LAMYA'S POEM FINDS HOPE AMONG THE RUINS


Only from the heart can you touch the sky.

--Rumi


A girl running through a field catching fireflies appears to be an innocent pastime. But when that open space sits among the ruins of war-torn Aleppo, Syria in 2016, already the viewer's heart races with fearful anticipation.


Though Lamya's Poem (2021) is an animated feature, its lyricism and pathos will touch any

compassionate human being. The story begins with the above moment then segues to the time of Jalāl ad-Dīn Mohammad Rūmī, a.k.a. the Persian poet, Rumi, during the early 13th century when Mongol marauders attack his homeland. The young writer, who composes magical verse symbolizing love, learns that the emotion can manifest in many forms.

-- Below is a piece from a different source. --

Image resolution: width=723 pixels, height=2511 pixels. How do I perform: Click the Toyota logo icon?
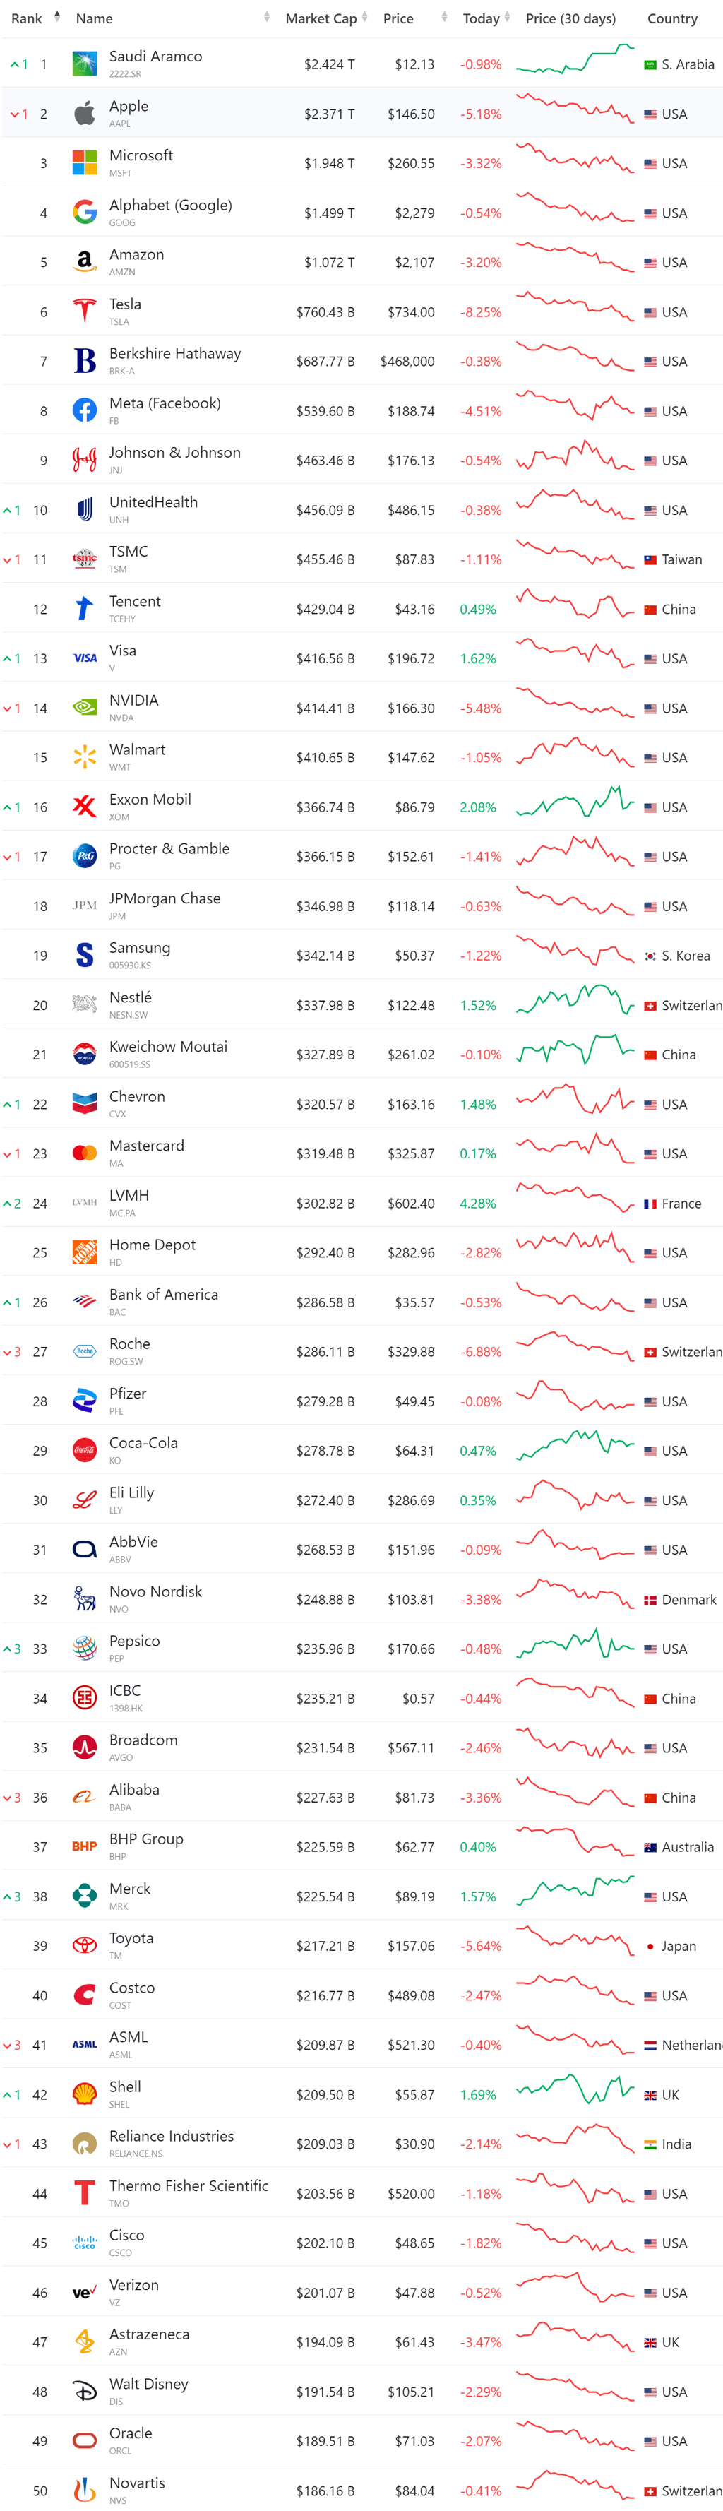tap(85, 1946)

His modern counterpart, Lamya, an avid reader who's drawn to Rumi's book of poetry given to her by a beloved teacher, will discover her volume has its own magic: a talisman that gives the young girl strength, along with her faith, when she and her mother become separated as they attempt to flee Syria.


Lamya's Poem does not exploit the violence that ravished Aleppo during the war nor does it soften the impact. And through the use of a child's imagination--as Lamya envisions Rumi's verse stories, from red-eyed monsters to wind-swept deserts--along with Rumi's own experience centuries before when his faith and love are also tested--the imagery entwines to visually touch our fascination.


The animators use color sparingly, especially during the modern depiction, yet effectively. Soft palettes are juxtaposed to darker palettes, representing combatants as well as demons. Characters, though computer-animated, appear to be hand-drawn, created and delineated with such care.


Also, the talented voice actors, including Mena Massoud (Aladdin, 2019) and Millie Davis as the title character, refrain from emoting. In particular, many of the performers imbue the dialogue with tonal shades of anxiety and joy, heard too in Composer Christopher Willis's score.


Writer/Director Alexander Kronemer gives the audience much to absorb, although the stories are relatable to all ages. Besides this, he has depicted Persian and Syrian history, culture and war with great sensitivity.


To watch Lamya's Poem is to undergo a visual enlightenment about all forms of love.


Unrated, animated feature. Viewer discretion is advised for imperiled children, explosions, and frightening monsters. The one hour and twenty-nine minute running time may be too long for very young audiences. An American-Canadian production.


Available for virtual streaming October 1. Opening at the Vancouver International Film Festival (VIFF) on October 9th.